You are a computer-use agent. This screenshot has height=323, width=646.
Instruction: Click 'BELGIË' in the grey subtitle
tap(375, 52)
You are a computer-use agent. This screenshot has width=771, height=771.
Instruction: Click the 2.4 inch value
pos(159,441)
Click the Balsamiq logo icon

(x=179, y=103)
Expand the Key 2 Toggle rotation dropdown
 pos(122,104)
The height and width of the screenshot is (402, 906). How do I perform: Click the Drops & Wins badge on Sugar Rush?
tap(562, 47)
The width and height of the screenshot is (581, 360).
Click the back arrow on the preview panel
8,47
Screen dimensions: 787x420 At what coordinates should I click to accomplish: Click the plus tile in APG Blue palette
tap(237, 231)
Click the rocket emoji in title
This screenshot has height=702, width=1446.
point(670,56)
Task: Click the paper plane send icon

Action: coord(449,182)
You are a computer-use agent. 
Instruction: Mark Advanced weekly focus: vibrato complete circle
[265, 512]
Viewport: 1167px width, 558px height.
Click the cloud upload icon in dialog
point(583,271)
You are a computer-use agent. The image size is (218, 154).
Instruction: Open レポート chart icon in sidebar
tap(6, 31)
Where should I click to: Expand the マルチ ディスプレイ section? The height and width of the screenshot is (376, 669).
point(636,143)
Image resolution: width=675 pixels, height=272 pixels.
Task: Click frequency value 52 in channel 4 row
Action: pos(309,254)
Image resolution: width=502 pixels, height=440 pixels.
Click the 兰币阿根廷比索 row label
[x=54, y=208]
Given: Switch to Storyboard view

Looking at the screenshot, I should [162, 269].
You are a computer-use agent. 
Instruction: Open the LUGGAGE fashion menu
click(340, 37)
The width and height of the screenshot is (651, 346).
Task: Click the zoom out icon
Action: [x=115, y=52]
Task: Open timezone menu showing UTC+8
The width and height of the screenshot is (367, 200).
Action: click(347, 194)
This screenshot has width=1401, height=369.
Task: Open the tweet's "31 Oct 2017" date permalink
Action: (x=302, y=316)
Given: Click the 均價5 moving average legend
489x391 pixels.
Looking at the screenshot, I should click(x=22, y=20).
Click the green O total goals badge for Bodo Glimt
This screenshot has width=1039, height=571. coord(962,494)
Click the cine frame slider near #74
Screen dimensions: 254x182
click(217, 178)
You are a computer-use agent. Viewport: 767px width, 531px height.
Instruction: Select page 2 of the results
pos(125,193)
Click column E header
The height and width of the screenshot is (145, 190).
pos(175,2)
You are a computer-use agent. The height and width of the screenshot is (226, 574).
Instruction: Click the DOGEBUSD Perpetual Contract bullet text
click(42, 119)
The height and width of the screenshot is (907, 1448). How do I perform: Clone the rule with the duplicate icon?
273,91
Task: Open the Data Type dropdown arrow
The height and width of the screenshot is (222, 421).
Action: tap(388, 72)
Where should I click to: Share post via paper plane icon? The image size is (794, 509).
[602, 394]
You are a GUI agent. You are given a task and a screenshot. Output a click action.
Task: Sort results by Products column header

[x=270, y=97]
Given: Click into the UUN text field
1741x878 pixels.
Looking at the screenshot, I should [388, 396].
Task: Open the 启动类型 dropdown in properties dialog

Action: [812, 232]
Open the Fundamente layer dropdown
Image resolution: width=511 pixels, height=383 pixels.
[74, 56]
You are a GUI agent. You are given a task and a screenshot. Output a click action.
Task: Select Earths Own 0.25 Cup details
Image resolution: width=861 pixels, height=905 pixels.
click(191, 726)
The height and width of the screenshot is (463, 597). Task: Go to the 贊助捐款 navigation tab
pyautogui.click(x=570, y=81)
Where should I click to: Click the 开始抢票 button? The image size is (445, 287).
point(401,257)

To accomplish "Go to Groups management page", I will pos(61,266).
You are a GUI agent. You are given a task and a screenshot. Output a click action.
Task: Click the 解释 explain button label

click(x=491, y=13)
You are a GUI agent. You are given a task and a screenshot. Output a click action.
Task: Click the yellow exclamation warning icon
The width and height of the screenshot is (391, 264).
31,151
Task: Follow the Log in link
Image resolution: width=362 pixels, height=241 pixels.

•••••

* _Problem to work on_:
Above are the records. Identify each line that contains the word "Viewport".

* _Answer to this exercise_:
Viewport: 1167px width, 558px height.
You are a computer-use agent. Viewport: 767px width, 531px height.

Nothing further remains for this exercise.